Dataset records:

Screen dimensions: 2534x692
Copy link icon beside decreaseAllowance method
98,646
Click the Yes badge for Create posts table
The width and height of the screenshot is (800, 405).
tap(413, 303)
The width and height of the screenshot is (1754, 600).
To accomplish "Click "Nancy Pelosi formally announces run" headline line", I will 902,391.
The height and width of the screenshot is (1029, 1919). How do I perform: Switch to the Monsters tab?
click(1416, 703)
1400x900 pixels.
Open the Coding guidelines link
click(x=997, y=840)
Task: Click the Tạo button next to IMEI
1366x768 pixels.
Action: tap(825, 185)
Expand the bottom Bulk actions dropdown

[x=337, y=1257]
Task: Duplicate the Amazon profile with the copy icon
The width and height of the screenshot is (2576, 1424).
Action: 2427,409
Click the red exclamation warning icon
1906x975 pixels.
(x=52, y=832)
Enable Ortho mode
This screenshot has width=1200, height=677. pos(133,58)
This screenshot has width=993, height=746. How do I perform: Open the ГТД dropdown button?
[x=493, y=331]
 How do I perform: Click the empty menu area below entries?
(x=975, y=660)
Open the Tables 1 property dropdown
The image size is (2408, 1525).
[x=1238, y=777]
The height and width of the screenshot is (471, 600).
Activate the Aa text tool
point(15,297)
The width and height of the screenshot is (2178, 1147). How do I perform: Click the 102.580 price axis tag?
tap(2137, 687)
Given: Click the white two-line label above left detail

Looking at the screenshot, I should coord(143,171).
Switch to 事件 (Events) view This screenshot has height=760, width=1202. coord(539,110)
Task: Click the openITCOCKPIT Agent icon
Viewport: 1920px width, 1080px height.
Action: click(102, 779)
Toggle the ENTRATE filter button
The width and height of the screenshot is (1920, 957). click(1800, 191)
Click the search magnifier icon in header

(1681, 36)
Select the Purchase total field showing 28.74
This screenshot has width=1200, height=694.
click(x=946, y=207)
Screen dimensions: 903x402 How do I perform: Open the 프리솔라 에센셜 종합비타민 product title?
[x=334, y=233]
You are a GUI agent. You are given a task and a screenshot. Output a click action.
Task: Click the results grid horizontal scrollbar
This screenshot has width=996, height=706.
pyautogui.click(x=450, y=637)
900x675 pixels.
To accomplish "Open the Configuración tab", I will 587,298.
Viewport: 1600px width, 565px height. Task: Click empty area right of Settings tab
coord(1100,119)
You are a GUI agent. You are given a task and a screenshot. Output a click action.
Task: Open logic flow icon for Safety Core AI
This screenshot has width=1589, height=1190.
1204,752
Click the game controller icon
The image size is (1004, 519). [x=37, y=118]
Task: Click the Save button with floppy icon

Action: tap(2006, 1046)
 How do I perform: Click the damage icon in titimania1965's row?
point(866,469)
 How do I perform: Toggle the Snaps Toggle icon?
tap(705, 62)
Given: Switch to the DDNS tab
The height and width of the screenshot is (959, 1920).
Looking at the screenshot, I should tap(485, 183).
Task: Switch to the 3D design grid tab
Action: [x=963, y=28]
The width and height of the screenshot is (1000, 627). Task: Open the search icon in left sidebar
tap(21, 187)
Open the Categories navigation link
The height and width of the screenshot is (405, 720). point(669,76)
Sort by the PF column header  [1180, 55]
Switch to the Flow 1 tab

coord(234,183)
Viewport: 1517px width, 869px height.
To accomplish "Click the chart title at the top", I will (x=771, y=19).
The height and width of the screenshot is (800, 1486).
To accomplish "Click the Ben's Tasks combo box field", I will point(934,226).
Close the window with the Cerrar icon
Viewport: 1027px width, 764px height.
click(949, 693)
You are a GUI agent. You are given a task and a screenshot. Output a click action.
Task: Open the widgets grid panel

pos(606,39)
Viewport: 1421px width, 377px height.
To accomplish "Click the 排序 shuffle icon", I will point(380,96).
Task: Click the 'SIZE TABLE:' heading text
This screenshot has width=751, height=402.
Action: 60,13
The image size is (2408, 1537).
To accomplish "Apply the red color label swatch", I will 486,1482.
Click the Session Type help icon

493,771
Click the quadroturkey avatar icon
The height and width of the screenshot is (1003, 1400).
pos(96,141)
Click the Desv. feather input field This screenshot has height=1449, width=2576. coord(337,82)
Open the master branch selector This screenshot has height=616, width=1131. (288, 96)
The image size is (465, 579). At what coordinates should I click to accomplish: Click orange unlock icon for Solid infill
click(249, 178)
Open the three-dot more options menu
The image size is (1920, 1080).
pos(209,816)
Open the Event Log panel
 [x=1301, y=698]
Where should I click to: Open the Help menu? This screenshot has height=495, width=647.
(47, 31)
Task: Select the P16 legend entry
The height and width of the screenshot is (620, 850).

• Exercise brief
Copy out the lines between the one holding "Switch to 事件" and the one holding "Action: click(102, 779)", inclusive, offsetting every coordinate in the answers by -91.

• Completed exercise
Switch to 事件 (Events) view This screenshot has height=760, width=1202. coord(448,19)
Task: Click the openITCOCKPIT Agent icon
Viewport: 1920px width, 1080px height.
Action: click(11, 688)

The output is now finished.